Caminó hasta su silla y se dejó caer como un general que, por fin, confiesa la verdad al estratega que confía más que en nadie.
—Dice que el chico domina la espada, pero no la usa. Que puede ganar un combate con una sola sonrisa. Que su carisma no es una herramienta, sino una tormenta. Que su lealtad es absoluta… y su método, caos.
Me incliné, interesada. Pero también escéptica.
—¿Un prodigio excéntrico?
—No —dijo Ragnar—. Un reflejo de ti.
Eso me hizo fruncir el ceño.
—¿Me estás comparando con un extraño?
—No. Estoy comparando tu mente... con la de alguien que podría finalmente darte un reto real.
Me senté frente a él. Sin cruzar piernas. Sin teatralidad. Escuchando.
—¿Qué es lo que esperas de mí, entonces?
—Nada que no desees hacer por voluntad propia.
Y entonces lanzó la carta.
—Ibuki me dijo algo. Algo que no pude ignorar. Palabras exactas:
"Mi hijo no se inclina ante títulos. Se inclina ante la voluntad que iguala o supera la suya."
Me quedé en silencio.
Mi padre me observaba como si esperara que eligiera entre dos espadas en la oscuridad.
—¿Y qué opinas tú, Phina?
—Opino... —respondí, sonriendo levemente— que me acabas de presentar un oponente.

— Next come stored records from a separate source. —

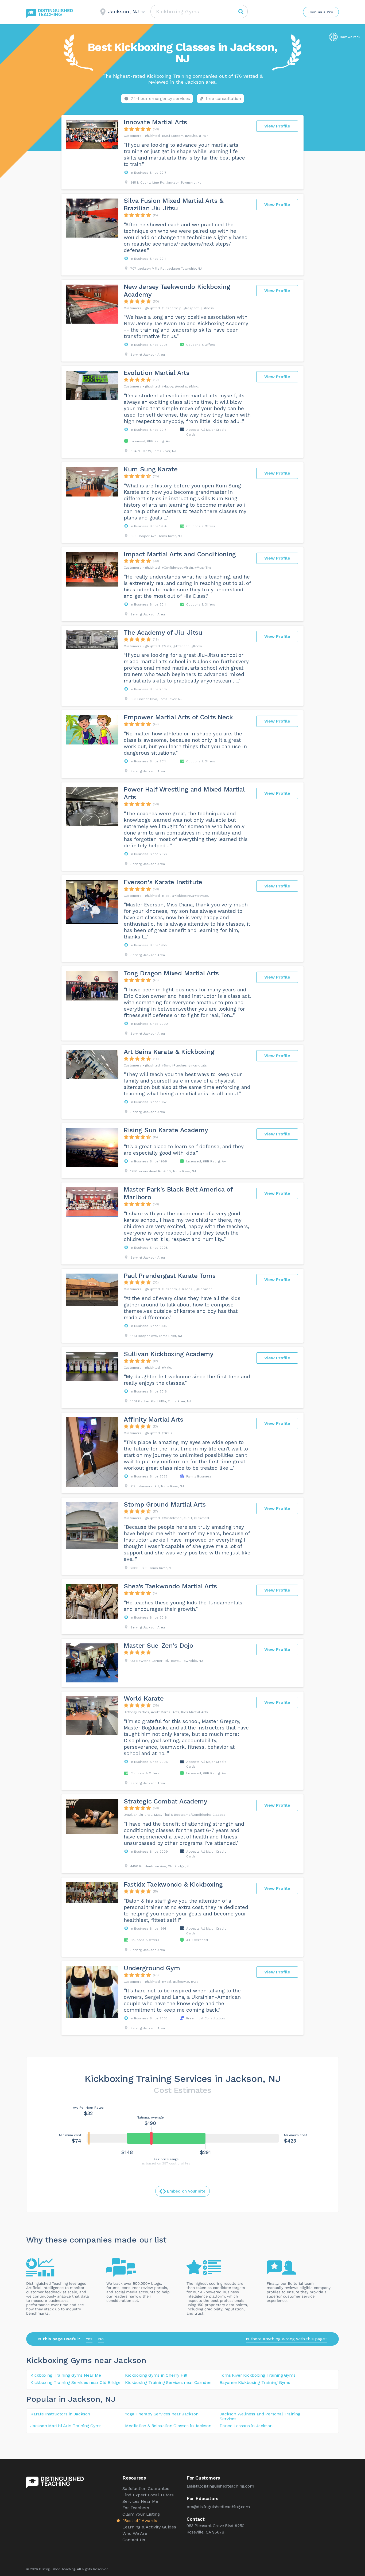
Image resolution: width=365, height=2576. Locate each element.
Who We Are (134, 2533)
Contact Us (133, 2539)
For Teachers (135, 2507)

Él no respondió. Solo se inclinó hacia el mapa... y colocó la ficha negra sobre Aethelgard.
Me mantuve sentada unos segundos más, observando la ficha negra sobre Aethelgard como si pudiera predecir sus movimientos.
—¿Y cuándo llegan? —pregunté finalmente, sin apartar la vista del mapa.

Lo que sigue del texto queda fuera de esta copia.